On September 10, PIOGA filed a lawsuit in Commonwealth Court challenging the lawfulness of the manner in which PA One Call charges facility owners for providing them with the contractors’ work locate requests, or “dig” notices. Whether or not the facility owners’ lines are located within the proposed work sites, PA One Call’s municipal activity fee charges all facility owners for all the contractors’ dig notices in each municipality in which the facility owners have registered their lines.

PIOGA’s filing describes the charges to four PIOGA producer members that participate in the PA One Call system. The percentage of notifications that pertained to these members’ lines ranged from 0.3% to 7% of the dig notices billed for the applicable time periods.

PA One Call has, and uses, mapping technology to pinpoint where the contractor’s proposed work site and the location of a facility owner’s lines intersect, but does not use this technology to determine how to charge facility owners for its operation costs. Moreover, PA One Call does not charge contractors for any of its operation costs of providing service to them, instead charging fees that range from $125 to approximately $1.70 per year per contractor for unlimited use by the contractor of PA one Call’s service.

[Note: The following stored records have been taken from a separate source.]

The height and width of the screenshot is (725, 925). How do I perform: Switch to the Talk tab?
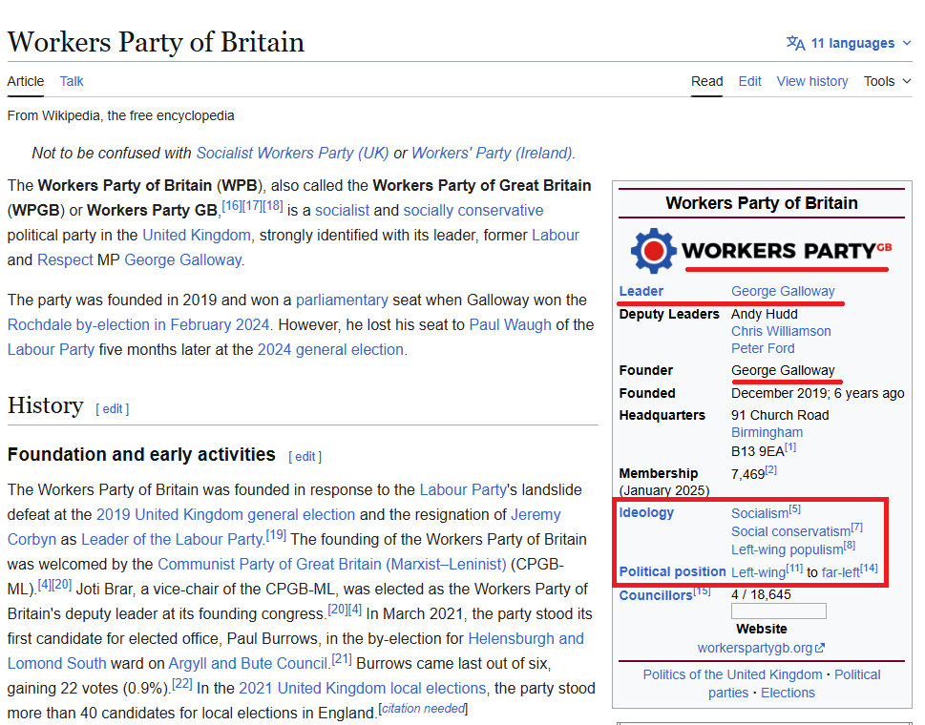(72, 81)
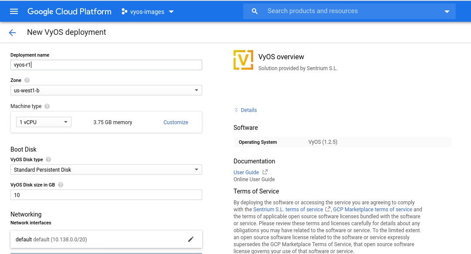Click the search magnifier icon
Image resolution: width=471 pixels, height=254 pixels.
coord(255,11)
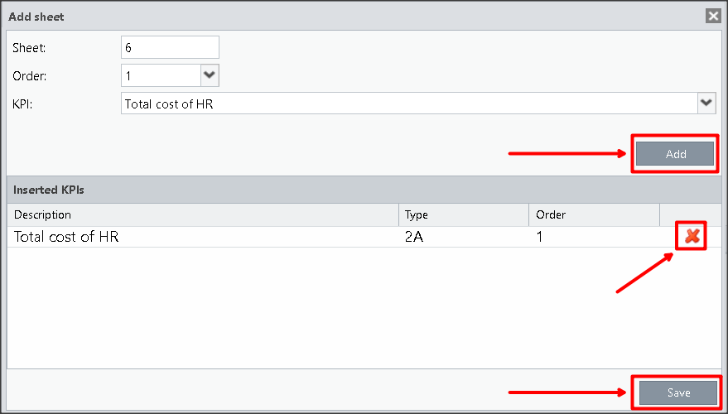Sort by the Description column header

coord(203,215)
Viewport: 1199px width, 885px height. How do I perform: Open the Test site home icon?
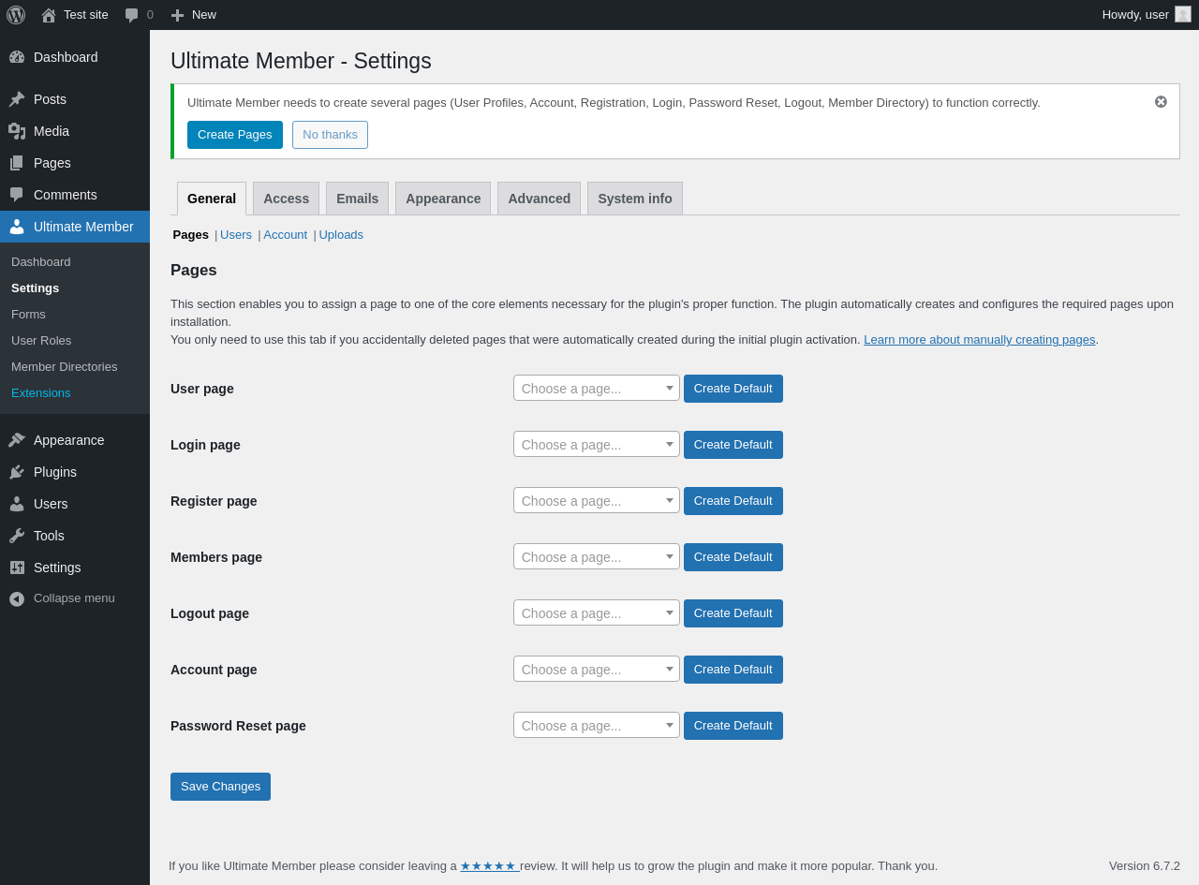coord(49,15)
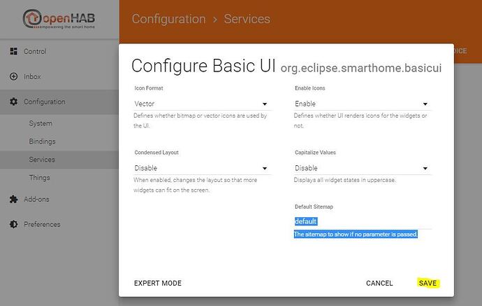Open the Enable Icons dropdown
Image resolution: width=482 pixels, height=306 pixels.
coord(362,104)
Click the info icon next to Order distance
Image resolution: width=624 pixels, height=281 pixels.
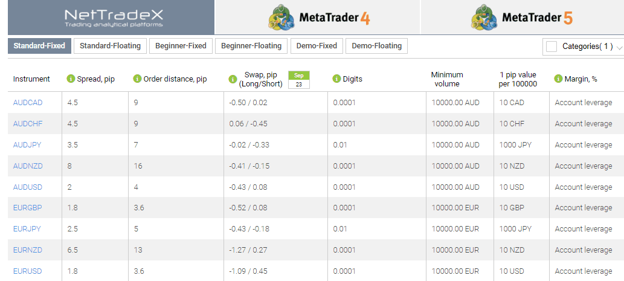(x=137, y=79)
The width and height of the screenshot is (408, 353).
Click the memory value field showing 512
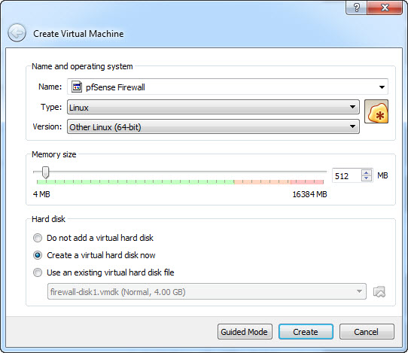click(346, 176)
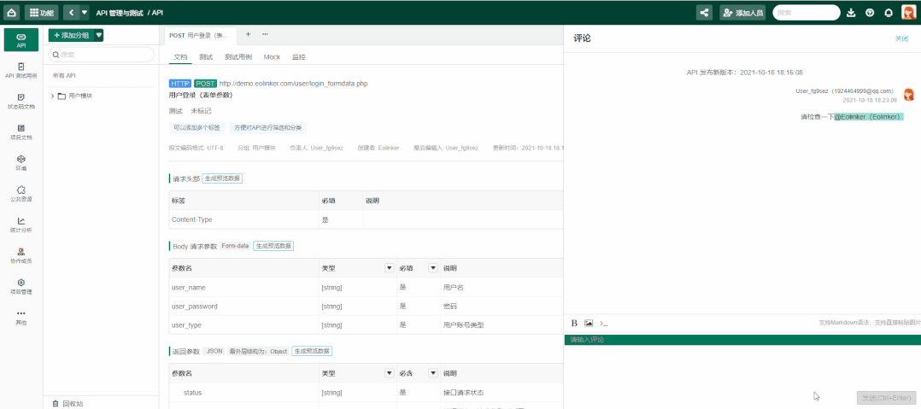
Task: Click the share icon in the header
Action: click(x=704, y=12)
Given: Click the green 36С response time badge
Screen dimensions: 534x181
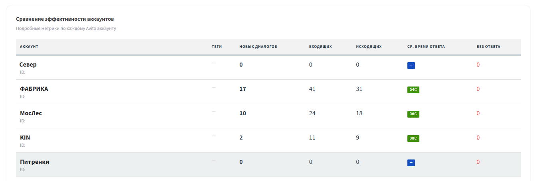Looking at the screenshot, I should [x=413, y=114].
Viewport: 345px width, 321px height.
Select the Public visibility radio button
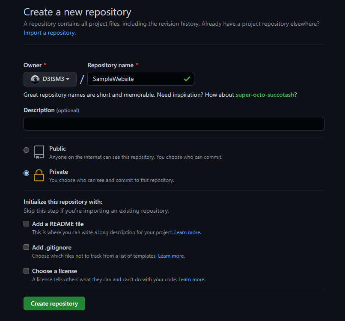(27, 150)
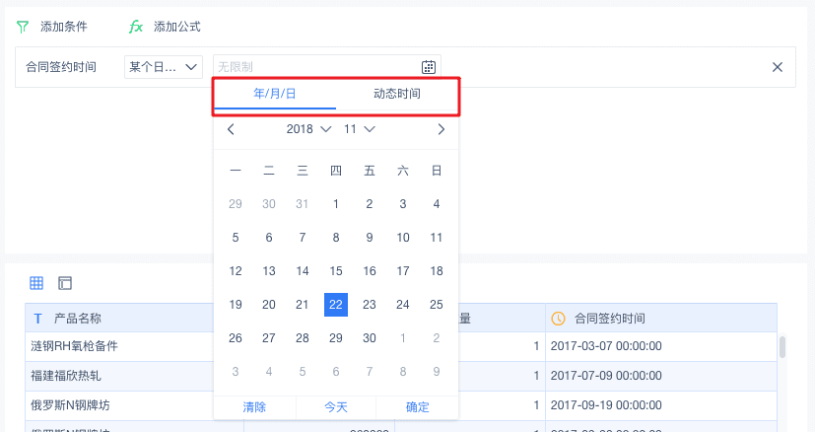Confirm date with 确定 button

418,407
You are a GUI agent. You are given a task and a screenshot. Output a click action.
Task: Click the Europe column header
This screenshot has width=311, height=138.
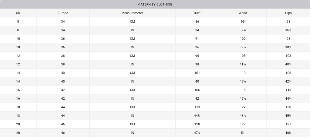click(63, 13)
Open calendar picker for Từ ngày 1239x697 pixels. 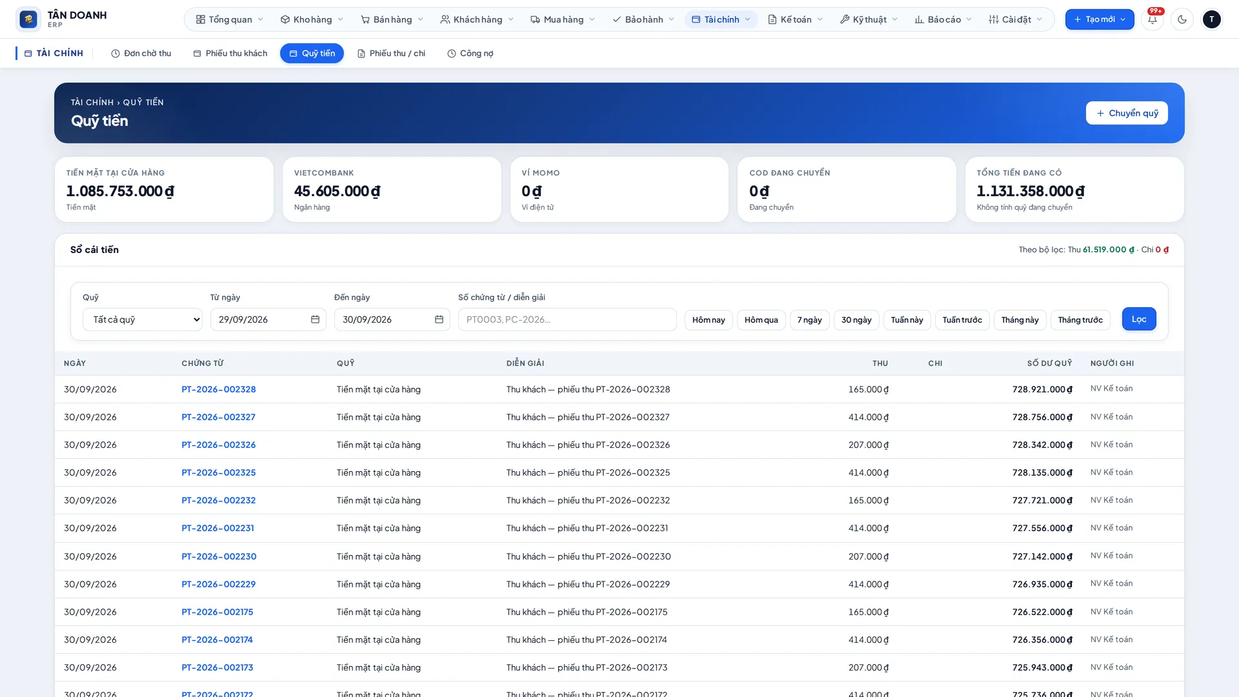pos(315,319)
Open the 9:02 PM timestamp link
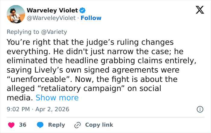Viewport: 211px width, 133px height. [17, 109]
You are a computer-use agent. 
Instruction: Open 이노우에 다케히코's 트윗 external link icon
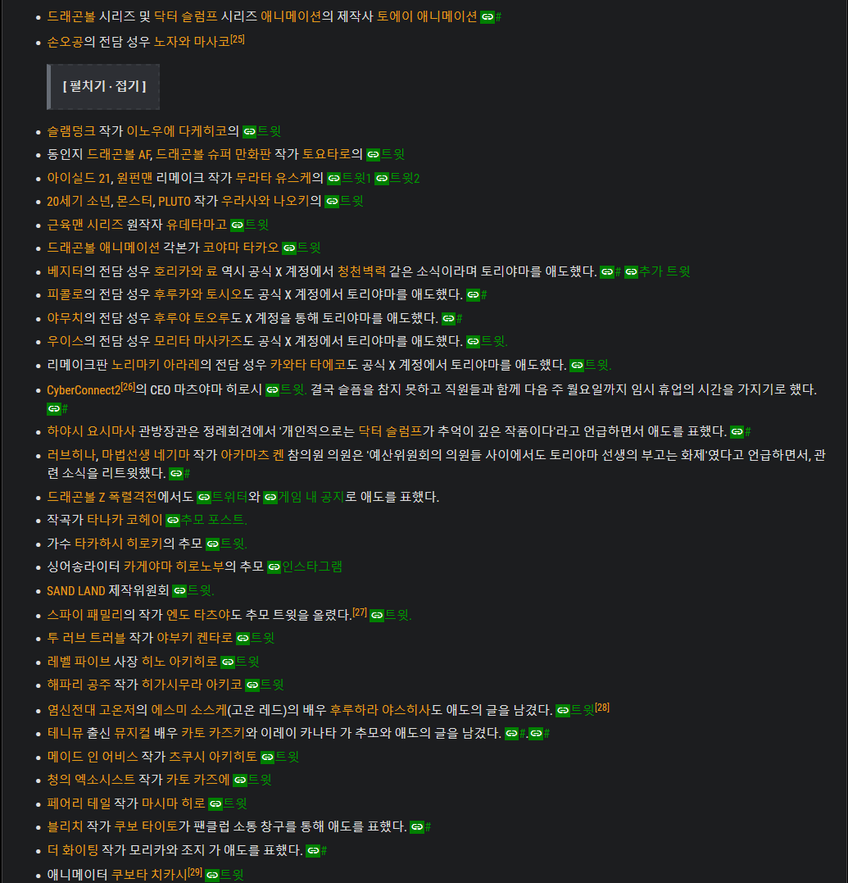[x=250, y=131]
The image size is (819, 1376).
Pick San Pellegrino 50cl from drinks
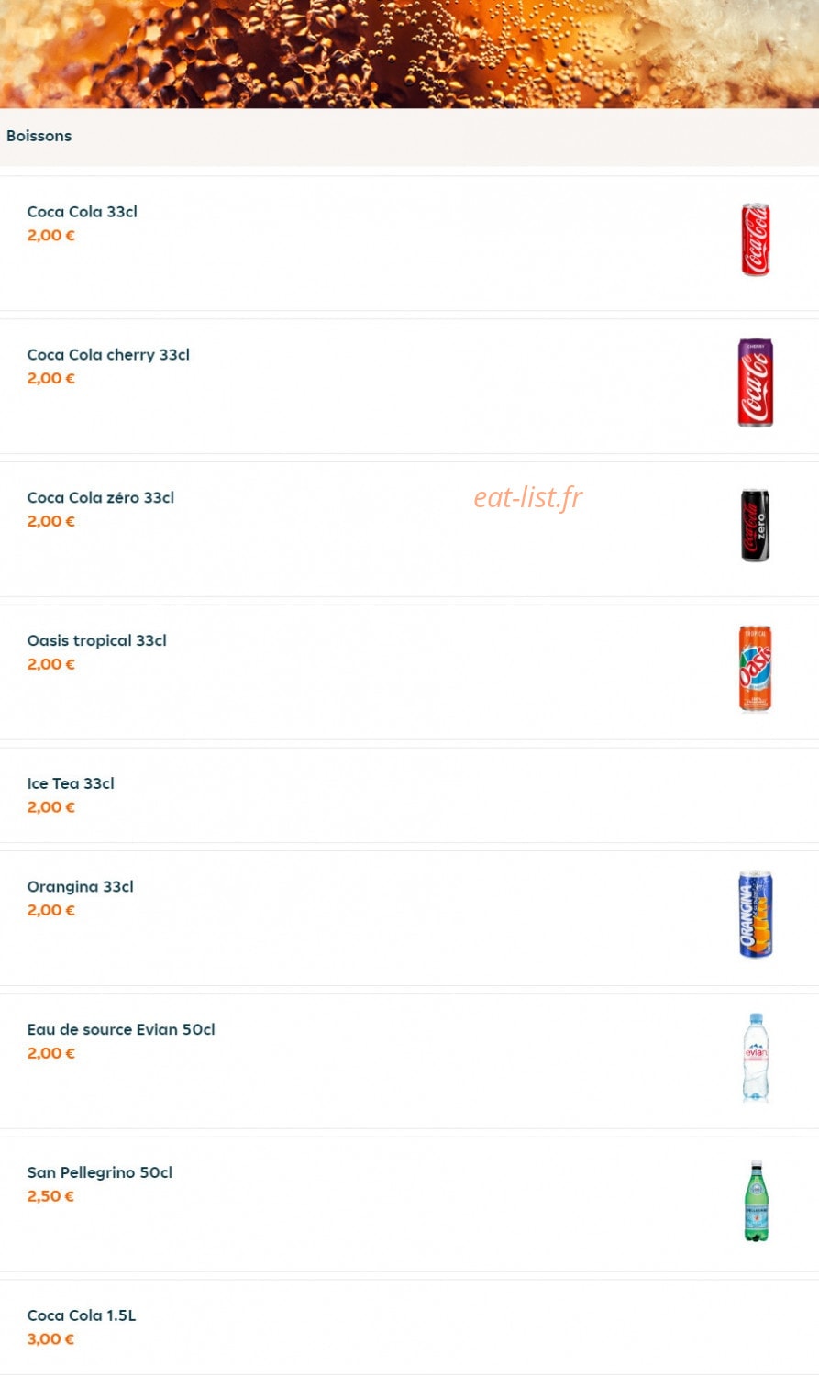[x=99, y=1173]
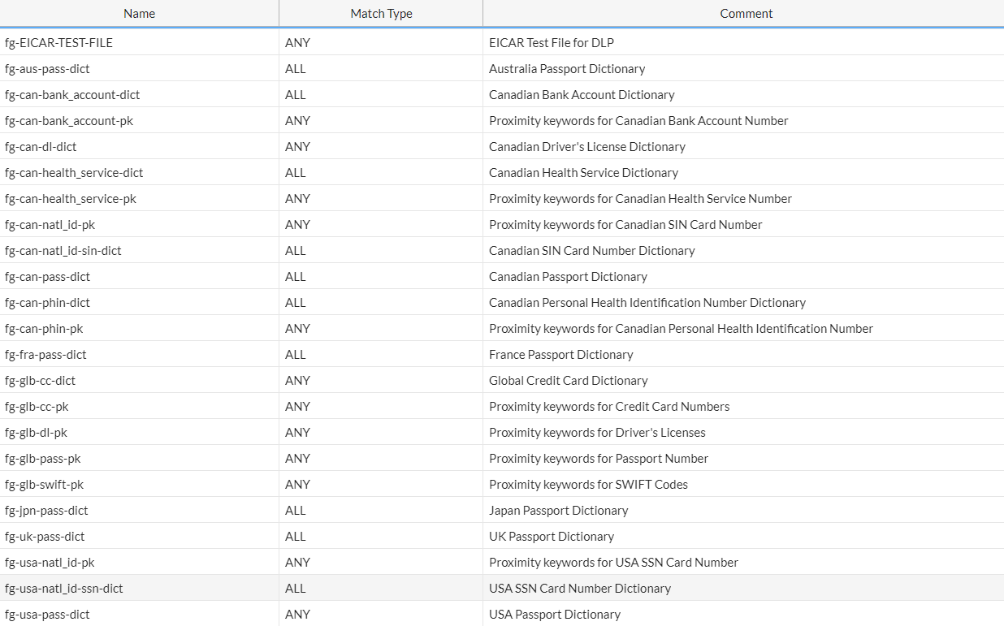Sort the table by Match Type column
This screenshot has height=626, width=1004.
381,13
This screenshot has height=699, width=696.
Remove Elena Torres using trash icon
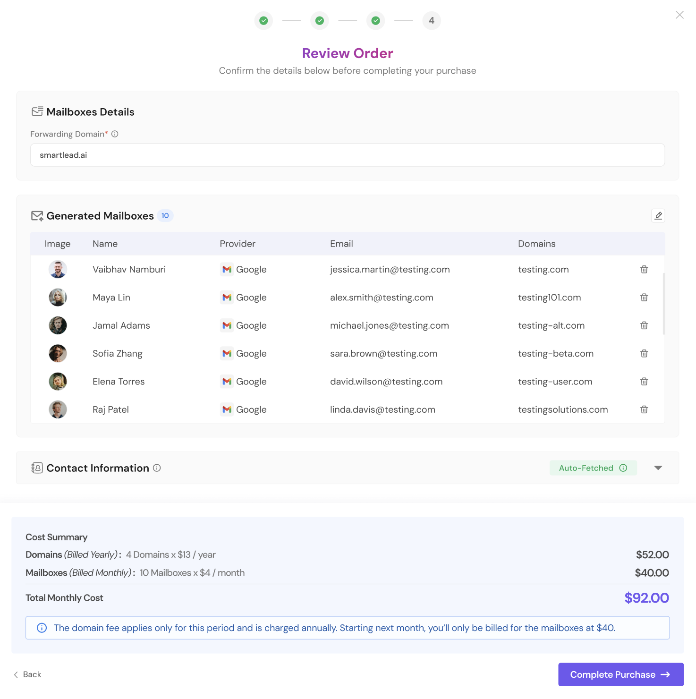(644, 382)
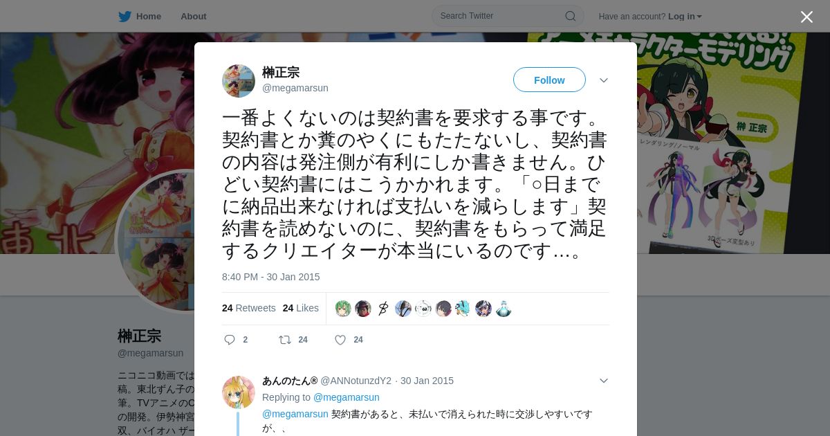Close the tweet overlay with X

tap(806, 17)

PIOGA’s position is that the Underground Utility Line Protection Law (UULPL) does not require or authorize PA One Call to charge all facility owners for all dig notices and to charge facility owners ­ and only facility owners ­ for all its operation costs. What PA One Call’s municipal activity rate structure ignores is that facility owners such as PIOGA’s members bear the economic burden of participating in the PA One Call system, and a significant part of that burden relates to dig notices that have nothing to do with the locations of their lines and facilities. On the contrary, the public utility, political subdivision and municipal authority facility owners do not bear the economic burden of PA One Call’s charges because their ratepayers, customers or residents do.

PIOGA tried to work out this dispute with PA One Call during the four years the General Assembly was considering the reauthorization of the UULPL, but PA One Call would not alter its methodology or rate structure, forcing PIOGA to initiate this action. A copy of PIOGA’s petition is available on our website at pioga.org/publication_file/PIOGA_Declaratory_Judgment_Petition_&_Exhibits_accepted_copy.pdf.